The UK faces up to a 5 per cent drop in GDP when the transition with the European Union ends on December 31 this year, and it is calculated that this deal with Japan may provide a gain of about 0.07 per cent of GDP. The deal ensures that the UK keeps the trade benefits from last year’s EU-Japan FTA, rather than lose them.
On digital trade, the deal locks in a ban on “data localisation”, so there can be no requirement for either country to store data locally. Financial services are the biggest part of British trade to Japan, and the deal promises further deregulation. Japanese auto manufacturers won lower tariffs on component imports into their UK factories.

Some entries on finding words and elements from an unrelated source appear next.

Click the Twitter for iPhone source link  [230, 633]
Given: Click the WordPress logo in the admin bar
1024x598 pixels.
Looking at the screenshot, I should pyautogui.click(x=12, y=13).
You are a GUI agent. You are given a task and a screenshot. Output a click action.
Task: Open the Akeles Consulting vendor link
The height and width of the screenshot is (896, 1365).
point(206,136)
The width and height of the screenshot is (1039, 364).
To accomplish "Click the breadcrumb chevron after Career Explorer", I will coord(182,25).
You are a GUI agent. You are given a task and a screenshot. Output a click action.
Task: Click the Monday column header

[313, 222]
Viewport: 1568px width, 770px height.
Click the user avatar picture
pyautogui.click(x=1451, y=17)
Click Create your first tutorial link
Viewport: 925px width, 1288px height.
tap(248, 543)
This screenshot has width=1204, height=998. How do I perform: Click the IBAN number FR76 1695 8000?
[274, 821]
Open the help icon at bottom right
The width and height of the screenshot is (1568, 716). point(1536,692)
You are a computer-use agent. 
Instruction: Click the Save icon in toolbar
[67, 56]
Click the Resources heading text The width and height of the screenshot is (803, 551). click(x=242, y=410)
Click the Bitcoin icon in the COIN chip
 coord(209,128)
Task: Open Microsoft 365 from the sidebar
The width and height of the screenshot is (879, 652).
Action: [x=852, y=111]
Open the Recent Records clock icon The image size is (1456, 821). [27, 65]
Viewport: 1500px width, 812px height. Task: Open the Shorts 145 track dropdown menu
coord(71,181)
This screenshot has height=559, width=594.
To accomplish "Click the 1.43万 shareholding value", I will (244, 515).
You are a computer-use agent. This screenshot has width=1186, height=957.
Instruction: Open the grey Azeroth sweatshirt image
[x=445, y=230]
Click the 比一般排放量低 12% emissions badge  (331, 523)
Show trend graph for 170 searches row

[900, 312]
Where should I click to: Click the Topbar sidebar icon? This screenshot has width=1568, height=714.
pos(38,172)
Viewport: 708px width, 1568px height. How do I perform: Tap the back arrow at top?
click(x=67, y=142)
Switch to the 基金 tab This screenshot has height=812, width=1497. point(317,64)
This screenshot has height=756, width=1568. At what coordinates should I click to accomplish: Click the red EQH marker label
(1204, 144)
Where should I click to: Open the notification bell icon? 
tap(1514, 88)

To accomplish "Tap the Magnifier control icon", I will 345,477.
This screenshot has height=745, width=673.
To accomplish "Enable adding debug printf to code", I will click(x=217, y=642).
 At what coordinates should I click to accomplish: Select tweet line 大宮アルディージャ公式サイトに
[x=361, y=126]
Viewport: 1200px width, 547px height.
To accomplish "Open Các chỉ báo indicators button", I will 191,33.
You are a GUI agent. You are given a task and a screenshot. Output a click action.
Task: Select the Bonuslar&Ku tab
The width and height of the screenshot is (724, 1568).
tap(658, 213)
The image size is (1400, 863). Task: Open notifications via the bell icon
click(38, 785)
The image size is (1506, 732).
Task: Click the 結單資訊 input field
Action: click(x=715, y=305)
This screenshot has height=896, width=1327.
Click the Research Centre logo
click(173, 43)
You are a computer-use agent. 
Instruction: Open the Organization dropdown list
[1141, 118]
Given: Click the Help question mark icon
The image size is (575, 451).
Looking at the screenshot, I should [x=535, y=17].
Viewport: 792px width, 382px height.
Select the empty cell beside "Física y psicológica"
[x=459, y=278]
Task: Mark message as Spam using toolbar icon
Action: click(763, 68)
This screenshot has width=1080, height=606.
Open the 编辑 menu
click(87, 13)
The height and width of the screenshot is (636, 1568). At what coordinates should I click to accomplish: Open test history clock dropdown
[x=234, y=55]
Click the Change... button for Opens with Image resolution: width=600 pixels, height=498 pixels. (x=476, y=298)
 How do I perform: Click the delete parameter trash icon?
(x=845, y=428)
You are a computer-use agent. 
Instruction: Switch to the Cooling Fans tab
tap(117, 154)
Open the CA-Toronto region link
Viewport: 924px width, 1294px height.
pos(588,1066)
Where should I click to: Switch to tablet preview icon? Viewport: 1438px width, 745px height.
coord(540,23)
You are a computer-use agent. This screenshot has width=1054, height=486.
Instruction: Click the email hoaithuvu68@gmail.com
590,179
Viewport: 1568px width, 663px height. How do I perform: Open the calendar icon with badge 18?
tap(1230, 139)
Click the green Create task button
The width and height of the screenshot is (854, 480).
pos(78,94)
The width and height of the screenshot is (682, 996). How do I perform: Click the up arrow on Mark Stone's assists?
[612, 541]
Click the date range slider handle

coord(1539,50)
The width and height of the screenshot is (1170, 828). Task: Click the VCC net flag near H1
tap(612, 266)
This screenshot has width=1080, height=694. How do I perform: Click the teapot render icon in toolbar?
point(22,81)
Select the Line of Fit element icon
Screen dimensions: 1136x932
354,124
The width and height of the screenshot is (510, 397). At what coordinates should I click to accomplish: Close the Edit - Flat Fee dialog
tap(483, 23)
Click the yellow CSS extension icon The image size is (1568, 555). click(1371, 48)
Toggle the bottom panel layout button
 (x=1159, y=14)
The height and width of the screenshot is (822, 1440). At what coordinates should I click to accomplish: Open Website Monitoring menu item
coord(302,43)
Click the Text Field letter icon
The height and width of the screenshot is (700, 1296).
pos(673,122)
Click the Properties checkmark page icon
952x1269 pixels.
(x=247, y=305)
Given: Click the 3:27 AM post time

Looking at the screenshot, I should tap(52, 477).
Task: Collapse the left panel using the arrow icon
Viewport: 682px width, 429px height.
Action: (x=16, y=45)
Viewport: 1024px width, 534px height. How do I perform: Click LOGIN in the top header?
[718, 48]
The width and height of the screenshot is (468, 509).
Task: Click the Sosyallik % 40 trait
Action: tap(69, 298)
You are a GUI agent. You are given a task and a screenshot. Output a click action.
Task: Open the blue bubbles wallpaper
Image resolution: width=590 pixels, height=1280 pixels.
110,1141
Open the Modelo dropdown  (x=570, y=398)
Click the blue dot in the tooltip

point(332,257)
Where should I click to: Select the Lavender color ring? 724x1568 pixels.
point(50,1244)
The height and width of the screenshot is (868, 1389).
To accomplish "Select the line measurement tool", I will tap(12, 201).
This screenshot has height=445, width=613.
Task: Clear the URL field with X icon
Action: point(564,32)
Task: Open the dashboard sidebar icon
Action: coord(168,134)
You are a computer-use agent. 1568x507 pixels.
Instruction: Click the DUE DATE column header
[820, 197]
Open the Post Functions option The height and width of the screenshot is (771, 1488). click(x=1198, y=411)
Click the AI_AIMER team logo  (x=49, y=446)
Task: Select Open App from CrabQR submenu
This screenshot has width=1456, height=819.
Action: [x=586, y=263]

However, Britain failed to secure improved access for quality food products compared to the EU-Japan FTA. Instead, the UK can use any quota left unfilled by the EU in 10 of 25 products covered by the EU-Japan agreement. But it did win tariff reductions on pork, beef, salmon and some other agricultural exports.
Japan is the largest economy in the CPTPP, and for the UK government it is very attractive because the CPTPP also includes other large economies like Canada, Mexico and Australia. However, despite a common set of rules, the CPTPP has separate market access arrangements for its 11 members, and the UK will need at least two if not more years to negotiate these with ten other countries. Talks with Australia and New Zealand for separate FTAs which will contribute to joining the CPTPP have just begun. Nor will joining the CPTPP compensate for the expected losses from Brexit.
A lot depends on the future trade relationship between the European Union and the UK, which must be settled one way or the other by December 31, 2020. Right now, the prospect of a “no deal” is firming, but whatever is the outcome will impact on the kind of negotiations the UK will have with both the USA, Canada, China as well as the CPTPP countries.
The deregulation of digital trade agreed by the UK and Japan ensures that this will be a significant issue in the UK-Australia trade negotiations. This policy runs directly counter to recommendations by the Australian Consumer and Competition Commission for more regulation of data, but conforms to the recent Digital Economy Agreement between Australia and Singapore.